The original incarnation of this app was written circa 2015 in CoffeeScript and AngularJS 1.4. The new version is in React and Semantic UI. There are also a few simple charts to visualize blog post and tag popularity that were coded using the Victory charting library.
I rewrote the app as an excuse to use React on a personal project and to make the site easier to build and maintain going forward. But the original version was running smoothly with something like 2-3k users per month. I didn’t want to upset the regular users by fixing what wasn’t broken.
So I built out the updated site to what I thought was a reduced but perhaps satisfactory level of functionality.

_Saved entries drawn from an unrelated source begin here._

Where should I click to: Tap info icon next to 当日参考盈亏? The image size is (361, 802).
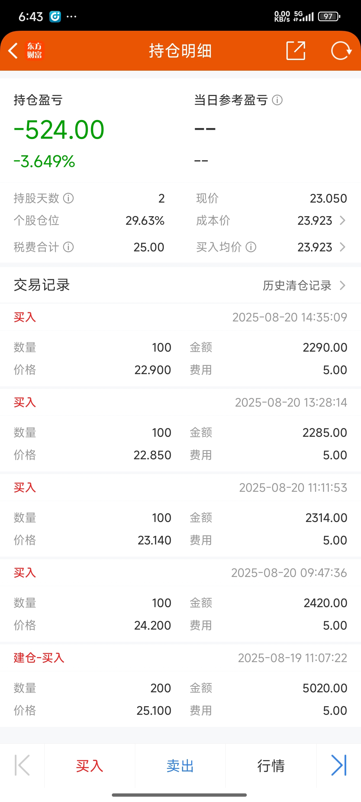pos(277,100)
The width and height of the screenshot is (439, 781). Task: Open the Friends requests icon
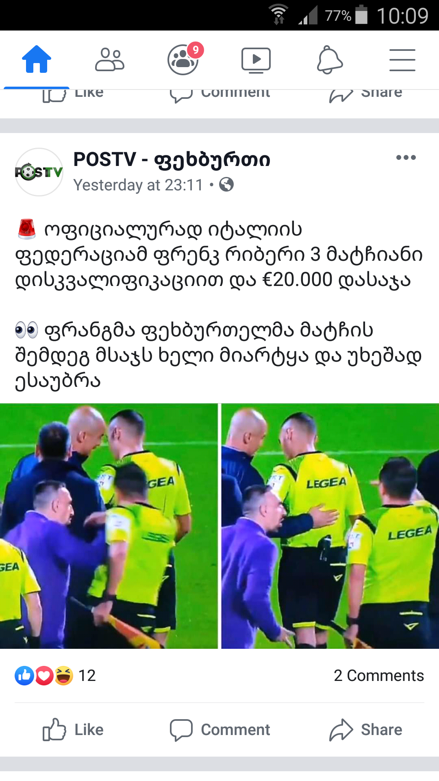pyautogui.click(x=110, y=59)
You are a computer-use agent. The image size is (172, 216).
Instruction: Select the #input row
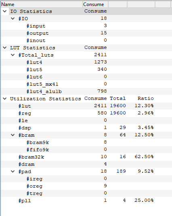86,26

I hosted the new app at a different url, and added a callout to the old site asking users to try it out.
While the new app was in-progress, I invited the early adopters to leave comments and criticism. Google Forms made soliciting and collecting user feedback dead simple (alternatives: SurveyMonkey or Typeform). The feedback survey was to the point. It only had four questions:
- Do you like the redesign?
- Do you miss the [missing feature]?
- Were there any errors or bugs with the redesign? (If so, please provide your browser / operating system)
- Any other feedback about the redesign or the app in general?
Over the course of a couple weeks the survey received 19 responses. This was enough to help me massively improve the first cut. The answers to those four questions gave me a lot of insight:
- The performance improvements I’d added had come at the cost of my API access often being rate-limited
- There was a critical display bug in a browser I hadn’t tested
- Other small bugs were highlighted
- Users had become very accustomed to what I thought were unimportant design details of the original version
- A feature I thought was useless was meaningful to a large percentage of users
- Strangers on the internet are willing to fill out a survey
- You can’t please everybody
I’m thankful to the handful of power users who took time out of their lives to provide valuable feedback for the app. Without that survey I may have shipped a shoddy update and degraded my users’ experience.